- [任务目标 A] 请照原样抄写记录中从含有“The image size is (841, 683).”的那一行到含有“pos(648,84)”的那一行，首尾两行都要包括在内。
====== 文章
MultiNet学习——KittiBox training processing

KittiBox training processing

源码

Box (Detection) training的网络框架

preparation

未设置的系统变量采用了默认值

import tensorvision.train as train  
import tensorvision.utils as utils  
No environment variable 'TV_PLUGIN_DIR' found. Set to '/home/keysen/tv-plugins'.
No environment variable 'TV_STEP_SHOW' found. Set to '50'.
No environment variable 'TV_STEP_EVAL' found. Set to '250'.
No environment variable 'TV_STEP_WRITE' found. Set to '1000'.
No environment variable 'TV_MAX_KEEP' found. Set to '10'.
No environment variable 'TV_STEP_STR' found. Set to 'Step {step}/{total_steps}: loss = {loss_value:.2f}; lr = {lr_value:.2e}; {sec_per_batch:.3f} sec (per Batch); {examples_per_sec:.1f} imgs/sec'.

预定义flags

  • ‘name’ : None
  • ‘project’ : None
  • ‘save’ : Ture, ‘是否保存the run, 输出保存在文件夹 TV_DIR_RUNS/debug’
  • ‘hypes’ : ‘hypes/kittiBox.json’ ‘存储模型参数’

导入KittiBox.json, 添加 ‘dirs’ 属性

hypes = json.load(f)
...
utils.set_dirs(hypes, tf.app.flags.FLAGS.hypes)#创建三个路径
...
train.initialize_training_folder(hypes)#在路径为RUNS/kittiBox../model_files下面添加文件,创建一个image文件夹和一个输出日志文件
"dirs": {
    "base_path": "/home/keysen/lingck/KittiBox/hypes", 
    "data_dir": "/home/keysen/lingck/KittiBox/hypes/../DATA", 
    "files_dir": "model_files", 
    "image_dir": "/home/keysen/lingck/KittiBox/hypes/../RUNS/kittiBox_2017_05_12_16.53/images", 
    "output_dir": "/home/keysen/lingck/KittiBox/hypes/../RUNS/kittiBox_2017_05_12_16.53"
  }   

输出文件保存

  • RUNS/KittiBox_date_/images :
  • RUNS/KittiBox_date_/model_files :
    • architecure.py
    • data_input.py
    • eval.py
    • hypes.py
    • objective.py
    • solver.py
  • RUNS/KittiBox_date_/output.log

Do Training

加载models_files中的文件,返回各文件句柄

modules = utils.load_modules_from_hypes(hypes) #加载几个训练相关的PY文件

modules

  • [‘input’] : ../inputs/Kitti_input.py
  • [‘arch’] : ../encoder/vgg.py
  • [‘objective’] : ../decoder/fastBox.py
  • [‘solver’] : ../optimizer/generic_optimizer.py
  • [‘eval’] : ../evals/kitti_eval.py

队列queue

属性

types : tf.float32  
grid_size : 39*12  
shapes = (  
    # image
    [384,1248,3],  
    # labels
    [12,39],# confidences  
    [12,39,4],# boxes  
    [12,39]$ mask  
)
============
====== 所给材料
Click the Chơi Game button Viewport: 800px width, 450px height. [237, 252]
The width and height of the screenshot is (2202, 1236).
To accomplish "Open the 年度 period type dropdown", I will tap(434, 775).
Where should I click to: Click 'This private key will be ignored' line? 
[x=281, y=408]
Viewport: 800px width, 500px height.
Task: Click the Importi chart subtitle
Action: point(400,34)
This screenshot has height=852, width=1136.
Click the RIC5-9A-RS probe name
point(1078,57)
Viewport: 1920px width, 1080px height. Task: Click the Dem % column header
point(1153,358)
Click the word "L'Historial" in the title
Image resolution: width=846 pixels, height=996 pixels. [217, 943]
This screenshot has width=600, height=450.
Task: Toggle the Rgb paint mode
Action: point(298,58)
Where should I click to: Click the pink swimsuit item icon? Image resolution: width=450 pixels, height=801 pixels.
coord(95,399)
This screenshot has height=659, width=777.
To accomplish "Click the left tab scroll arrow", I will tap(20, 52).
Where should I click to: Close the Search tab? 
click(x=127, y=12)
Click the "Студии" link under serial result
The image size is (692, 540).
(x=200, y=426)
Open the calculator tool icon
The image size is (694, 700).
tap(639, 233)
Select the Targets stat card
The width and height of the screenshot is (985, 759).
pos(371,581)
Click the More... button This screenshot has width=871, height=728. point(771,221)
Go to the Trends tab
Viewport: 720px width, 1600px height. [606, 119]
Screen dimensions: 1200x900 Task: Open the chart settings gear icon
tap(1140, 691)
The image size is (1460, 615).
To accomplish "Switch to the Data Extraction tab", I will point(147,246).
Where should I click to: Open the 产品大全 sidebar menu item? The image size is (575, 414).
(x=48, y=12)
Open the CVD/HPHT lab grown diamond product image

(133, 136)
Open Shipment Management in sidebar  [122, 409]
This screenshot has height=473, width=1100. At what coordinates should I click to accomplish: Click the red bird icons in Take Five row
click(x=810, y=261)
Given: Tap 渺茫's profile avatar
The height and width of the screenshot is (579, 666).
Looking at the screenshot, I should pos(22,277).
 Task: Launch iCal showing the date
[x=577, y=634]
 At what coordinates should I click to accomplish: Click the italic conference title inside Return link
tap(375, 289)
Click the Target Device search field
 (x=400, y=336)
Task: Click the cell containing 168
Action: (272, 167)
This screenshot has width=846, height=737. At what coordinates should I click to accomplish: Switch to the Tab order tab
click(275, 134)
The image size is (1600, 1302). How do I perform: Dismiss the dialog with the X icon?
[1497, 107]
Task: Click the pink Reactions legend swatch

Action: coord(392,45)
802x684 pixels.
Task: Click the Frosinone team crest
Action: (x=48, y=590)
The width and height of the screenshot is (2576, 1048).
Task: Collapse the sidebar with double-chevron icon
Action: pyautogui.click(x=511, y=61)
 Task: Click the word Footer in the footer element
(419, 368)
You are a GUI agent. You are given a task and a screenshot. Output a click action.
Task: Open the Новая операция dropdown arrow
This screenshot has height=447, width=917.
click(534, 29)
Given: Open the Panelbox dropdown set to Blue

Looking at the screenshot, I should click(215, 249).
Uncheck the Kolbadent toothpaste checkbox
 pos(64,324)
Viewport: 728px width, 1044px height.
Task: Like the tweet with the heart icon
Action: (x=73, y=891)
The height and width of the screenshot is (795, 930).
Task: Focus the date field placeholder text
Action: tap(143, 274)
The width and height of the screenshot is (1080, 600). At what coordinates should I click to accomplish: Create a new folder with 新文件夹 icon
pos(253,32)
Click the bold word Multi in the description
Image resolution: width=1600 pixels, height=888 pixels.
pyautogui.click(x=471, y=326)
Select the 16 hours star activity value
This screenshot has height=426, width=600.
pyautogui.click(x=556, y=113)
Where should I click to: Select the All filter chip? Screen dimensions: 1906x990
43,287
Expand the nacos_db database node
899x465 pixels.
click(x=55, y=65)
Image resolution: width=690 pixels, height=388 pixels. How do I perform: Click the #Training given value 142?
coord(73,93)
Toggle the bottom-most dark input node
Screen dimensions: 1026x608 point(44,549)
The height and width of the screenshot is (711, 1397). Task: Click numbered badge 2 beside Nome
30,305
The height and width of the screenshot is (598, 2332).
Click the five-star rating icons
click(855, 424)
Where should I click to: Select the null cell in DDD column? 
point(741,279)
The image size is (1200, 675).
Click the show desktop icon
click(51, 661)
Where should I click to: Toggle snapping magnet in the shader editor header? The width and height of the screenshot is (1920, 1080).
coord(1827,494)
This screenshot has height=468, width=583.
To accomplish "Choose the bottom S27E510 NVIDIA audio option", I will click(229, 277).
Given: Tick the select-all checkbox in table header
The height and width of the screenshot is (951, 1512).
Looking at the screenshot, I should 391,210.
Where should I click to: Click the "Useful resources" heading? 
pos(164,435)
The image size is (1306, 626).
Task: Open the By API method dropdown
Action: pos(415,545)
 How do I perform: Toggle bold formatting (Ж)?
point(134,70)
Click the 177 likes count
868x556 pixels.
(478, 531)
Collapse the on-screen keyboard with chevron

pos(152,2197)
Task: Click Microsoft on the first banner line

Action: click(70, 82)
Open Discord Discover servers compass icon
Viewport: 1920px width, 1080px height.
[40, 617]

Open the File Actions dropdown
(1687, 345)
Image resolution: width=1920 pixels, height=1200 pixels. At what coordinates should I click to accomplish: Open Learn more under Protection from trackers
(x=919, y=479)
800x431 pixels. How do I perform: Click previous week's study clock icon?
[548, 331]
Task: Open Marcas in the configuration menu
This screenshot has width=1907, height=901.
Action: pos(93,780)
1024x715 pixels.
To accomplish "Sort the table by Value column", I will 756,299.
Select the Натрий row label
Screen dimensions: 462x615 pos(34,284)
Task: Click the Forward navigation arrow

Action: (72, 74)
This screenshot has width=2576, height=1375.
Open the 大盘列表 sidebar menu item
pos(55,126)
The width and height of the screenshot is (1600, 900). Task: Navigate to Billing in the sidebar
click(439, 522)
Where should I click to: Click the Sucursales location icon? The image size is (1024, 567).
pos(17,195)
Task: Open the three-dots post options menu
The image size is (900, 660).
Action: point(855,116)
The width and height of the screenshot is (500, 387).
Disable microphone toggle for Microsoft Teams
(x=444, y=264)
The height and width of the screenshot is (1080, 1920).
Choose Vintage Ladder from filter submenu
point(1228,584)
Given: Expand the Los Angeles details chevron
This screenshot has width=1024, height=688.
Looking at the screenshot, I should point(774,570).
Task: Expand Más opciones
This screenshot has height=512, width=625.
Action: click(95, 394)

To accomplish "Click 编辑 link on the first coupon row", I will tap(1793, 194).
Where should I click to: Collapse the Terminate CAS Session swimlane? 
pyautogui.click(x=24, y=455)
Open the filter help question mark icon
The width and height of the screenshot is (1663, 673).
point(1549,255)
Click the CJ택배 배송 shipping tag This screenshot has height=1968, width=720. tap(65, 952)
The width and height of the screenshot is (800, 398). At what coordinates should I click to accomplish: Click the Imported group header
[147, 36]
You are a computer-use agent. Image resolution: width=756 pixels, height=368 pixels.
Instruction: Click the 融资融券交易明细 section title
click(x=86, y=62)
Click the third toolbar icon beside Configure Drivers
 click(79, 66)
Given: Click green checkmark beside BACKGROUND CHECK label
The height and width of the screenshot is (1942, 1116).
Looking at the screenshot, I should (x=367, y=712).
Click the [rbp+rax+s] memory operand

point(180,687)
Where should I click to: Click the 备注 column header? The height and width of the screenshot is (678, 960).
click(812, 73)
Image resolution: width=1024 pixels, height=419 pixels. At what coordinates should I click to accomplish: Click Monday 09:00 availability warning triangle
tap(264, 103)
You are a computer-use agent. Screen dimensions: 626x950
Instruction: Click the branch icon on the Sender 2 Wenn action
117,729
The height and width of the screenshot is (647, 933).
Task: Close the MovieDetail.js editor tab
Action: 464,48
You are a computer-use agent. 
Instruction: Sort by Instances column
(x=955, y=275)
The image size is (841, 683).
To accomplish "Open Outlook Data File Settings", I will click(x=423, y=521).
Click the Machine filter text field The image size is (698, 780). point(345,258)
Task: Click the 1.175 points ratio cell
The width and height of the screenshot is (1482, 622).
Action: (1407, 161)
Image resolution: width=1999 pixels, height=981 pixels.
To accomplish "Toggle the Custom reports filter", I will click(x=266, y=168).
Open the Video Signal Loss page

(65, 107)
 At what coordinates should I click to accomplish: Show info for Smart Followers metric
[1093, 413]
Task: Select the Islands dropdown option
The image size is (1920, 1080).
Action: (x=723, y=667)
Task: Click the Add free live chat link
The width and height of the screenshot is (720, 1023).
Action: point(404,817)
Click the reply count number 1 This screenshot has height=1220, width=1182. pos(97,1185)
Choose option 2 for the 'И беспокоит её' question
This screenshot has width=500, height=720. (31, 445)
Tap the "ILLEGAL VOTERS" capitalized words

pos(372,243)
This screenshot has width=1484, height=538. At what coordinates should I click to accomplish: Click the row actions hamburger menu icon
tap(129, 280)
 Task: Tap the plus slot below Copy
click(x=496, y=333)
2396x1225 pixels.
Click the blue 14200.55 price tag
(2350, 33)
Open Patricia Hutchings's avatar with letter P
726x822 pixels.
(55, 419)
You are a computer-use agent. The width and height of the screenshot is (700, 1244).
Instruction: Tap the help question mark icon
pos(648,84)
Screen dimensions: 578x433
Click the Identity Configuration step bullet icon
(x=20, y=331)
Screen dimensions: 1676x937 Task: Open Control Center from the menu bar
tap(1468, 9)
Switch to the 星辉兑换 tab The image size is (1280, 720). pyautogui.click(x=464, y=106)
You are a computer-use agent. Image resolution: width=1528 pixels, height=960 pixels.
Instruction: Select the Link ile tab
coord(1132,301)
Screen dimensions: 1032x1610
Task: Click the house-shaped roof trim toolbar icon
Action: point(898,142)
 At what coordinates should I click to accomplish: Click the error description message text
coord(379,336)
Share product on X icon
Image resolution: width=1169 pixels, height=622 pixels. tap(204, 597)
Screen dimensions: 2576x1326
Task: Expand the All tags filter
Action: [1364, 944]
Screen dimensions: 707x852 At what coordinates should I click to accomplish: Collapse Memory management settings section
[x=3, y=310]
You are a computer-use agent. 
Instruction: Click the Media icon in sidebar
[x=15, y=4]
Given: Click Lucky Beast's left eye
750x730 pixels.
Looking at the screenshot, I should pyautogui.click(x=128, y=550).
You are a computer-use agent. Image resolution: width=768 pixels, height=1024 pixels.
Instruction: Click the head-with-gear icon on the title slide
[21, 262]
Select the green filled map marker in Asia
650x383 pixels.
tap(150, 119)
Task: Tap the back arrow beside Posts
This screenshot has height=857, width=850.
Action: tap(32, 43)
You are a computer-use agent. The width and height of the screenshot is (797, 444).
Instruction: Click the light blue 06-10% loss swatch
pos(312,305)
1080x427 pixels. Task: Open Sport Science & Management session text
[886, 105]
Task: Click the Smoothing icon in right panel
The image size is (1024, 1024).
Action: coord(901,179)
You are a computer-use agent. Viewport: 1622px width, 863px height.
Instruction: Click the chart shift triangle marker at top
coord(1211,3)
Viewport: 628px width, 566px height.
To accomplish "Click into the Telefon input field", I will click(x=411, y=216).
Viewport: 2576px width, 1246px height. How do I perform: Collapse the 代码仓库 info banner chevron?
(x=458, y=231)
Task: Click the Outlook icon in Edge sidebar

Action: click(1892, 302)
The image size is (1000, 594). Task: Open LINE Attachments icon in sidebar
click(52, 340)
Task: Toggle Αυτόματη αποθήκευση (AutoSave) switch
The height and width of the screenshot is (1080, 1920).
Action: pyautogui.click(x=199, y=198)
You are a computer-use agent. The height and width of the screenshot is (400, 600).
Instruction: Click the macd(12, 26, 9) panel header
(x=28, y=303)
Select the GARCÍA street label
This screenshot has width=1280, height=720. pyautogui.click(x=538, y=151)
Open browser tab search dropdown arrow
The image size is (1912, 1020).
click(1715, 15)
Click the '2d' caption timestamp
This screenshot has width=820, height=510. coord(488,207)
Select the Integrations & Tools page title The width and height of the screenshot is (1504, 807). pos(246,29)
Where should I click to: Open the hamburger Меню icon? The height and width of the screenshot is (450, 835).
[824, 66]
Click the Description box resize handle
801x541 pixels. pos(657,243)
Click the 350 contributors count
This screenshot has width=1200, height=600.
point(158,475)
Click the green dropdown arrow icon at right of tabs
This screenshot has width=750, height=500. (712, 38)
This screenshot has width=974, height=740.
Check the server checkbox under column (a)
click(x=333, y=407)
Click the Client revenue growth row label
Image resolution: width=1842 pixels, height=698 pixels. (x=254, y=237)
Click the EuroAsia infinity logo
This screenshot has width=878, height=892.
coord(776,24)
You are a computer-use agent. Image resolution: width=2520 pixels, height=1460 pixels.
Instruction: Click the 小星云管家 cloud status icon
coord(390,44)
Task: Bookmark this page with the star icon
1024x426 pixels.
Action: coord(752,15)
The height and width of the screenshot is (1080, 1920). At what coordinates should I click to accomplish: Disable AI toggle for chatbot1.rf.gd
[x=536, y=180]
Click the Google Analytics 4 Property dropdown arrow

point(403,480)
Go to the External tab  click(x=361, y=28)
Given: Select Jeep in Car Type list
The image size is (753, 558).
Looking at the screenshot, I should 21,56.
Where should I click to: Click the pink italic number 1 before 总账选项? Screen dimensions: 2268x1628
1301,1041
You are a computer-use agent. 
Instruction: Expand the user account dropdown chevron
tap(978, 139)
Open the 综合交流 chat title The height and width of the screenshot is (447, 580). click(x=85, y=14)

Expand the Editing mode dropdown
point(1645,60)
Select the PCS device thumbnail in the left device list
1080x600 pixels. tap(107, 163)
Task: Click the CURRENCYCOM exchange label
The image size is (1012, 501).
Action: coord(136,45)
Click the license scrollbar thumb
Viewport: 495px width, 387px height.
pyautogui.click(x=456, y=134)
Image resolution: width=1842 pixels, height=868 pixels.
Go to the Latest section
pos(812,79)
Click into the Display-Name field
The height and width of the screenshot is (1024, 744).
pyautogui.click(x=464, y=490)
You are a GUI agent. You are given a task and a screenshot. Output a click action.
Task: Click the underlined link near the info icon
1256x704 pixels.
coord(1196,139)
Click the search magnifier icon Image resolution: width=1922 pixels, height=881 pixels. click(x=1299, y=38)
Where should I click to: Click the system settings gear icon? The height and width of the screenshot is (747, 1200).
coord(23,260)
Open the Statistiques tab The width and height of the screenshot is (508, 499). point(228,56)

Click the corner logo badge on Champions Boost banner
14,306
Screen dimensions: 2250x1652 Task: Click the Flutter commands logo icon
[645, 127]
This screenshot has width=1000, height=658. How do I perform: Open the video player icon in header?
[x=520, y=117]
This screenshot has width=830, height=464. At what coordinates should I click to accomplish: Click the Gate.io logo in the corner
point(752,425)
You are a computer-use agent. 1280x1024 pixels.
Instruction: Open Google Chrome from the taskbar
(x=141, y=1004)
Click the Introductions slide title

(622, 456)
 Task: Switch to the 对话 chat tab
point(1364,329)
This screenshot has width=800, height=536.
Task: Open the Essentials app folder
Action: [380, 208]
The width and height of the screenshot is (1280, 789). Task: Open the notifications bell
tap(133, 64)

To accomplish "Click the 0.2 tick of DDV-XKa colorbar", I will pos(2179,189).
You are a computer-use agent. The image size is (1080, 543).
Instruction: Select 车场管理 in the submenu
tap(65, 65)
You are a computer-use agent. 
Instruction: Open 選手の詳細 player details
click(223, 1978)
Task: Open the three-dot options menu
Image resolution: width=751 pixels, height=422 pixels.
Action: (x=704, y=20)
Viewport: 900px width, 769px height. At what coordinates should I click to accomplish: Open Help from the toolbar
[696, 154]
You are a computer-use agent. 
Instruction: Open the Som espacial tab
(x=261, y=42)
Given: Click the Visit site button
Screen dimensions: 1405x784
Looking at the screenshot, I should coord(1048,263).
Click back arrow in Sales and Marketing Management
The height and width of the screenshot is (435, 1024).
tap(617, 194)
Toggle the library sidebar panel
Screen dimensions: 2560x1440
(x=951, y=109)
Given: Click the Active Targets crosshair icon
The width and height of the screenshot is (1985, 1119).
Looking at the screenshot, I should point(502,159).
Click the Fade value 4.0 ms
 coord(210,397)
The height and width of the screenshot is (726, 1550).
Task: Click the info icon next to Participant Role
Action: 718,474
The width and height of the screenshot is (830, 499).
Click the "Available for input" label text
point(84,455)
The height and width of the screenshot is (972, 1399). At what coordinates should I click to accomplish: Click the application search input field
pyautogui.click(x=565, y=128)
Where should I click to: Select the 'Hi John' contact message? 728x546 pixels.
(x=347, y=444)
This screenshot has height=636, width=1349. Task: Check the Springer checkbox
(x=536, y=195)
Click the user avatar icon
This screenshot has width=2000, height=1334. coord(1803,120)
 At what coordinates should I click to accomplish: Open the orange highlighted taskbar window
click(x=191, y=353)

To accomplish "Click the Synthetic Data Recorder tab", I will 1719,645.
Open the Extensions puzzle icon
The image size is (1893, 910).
============
- [任务目标 B]
根据关于KittiBox训练流程的文章回答：
(i) 环境变量TV_STEP_EVAL未设置时被设为什么值？
(ii) modules中['arch']对应的是哪个文件？
(iii) 队列属性shapes中image的形状是什么？

- [任务输出 A]
The image size is (841, 683).
To accomplish "Open Outlook Data File Settings", I will click(x=423, y=521).
Click the Machine filter text field The image size is (698, 780). point(345,258)
Task: Click the 1.175 points ratio cell
The width and height of the screenshot is (1482, 622).
Action: (1407, 161)
Image resolution: width=1999 pixels, height=981 pixels.
To accomplish "Toggle the Custom reports filter", I will click(x=266, y=168).
Open the Video Signal Loss page

(65, 107)
 At what coordinates should I click to accomplish: Show info for Smart Followers metric
[1093, 413]
Task: Select the Islands dropdown option
The image size is (1920, 1080).
Action: (x=723, y=667)
Task: Click the Add free live chat link
The width and height of the screenshot is (720, 1023).
Action: point(404,817)
Click the reply count number 1 This screenshot has height=1220, width=1182. pos(97,1185)
Choose option 2 for the 'И беспокоит её' question
This screenshot has width=500, height=720. (31, 445)
Tap the "ILLEGAL VOTERS" capitalized words

pos(372,243)
This screenshot has width=1484, height=538. At what coordinates should I click to accomplish: Click the row actions hamburger menu icon
tap(129, 280)
 Task: Tap the plus slot below Copy
click(x=496, y=333)
2396x1225 pixels.
Click the blue 14200.55 price tag
(2350, 33)
Open Patricia Hutchings's avatar with letter P
726x822 pixels.
(55, 419)
You are a computer-use agent. The width and height of the screenshot is (700, 1244).
Instruction: Tap the help question mark icon
pos(648,84)

- [任务输出 B]
(i) '250'
(ii) ../encoder/vgg.py
(iii) [384,1248,3]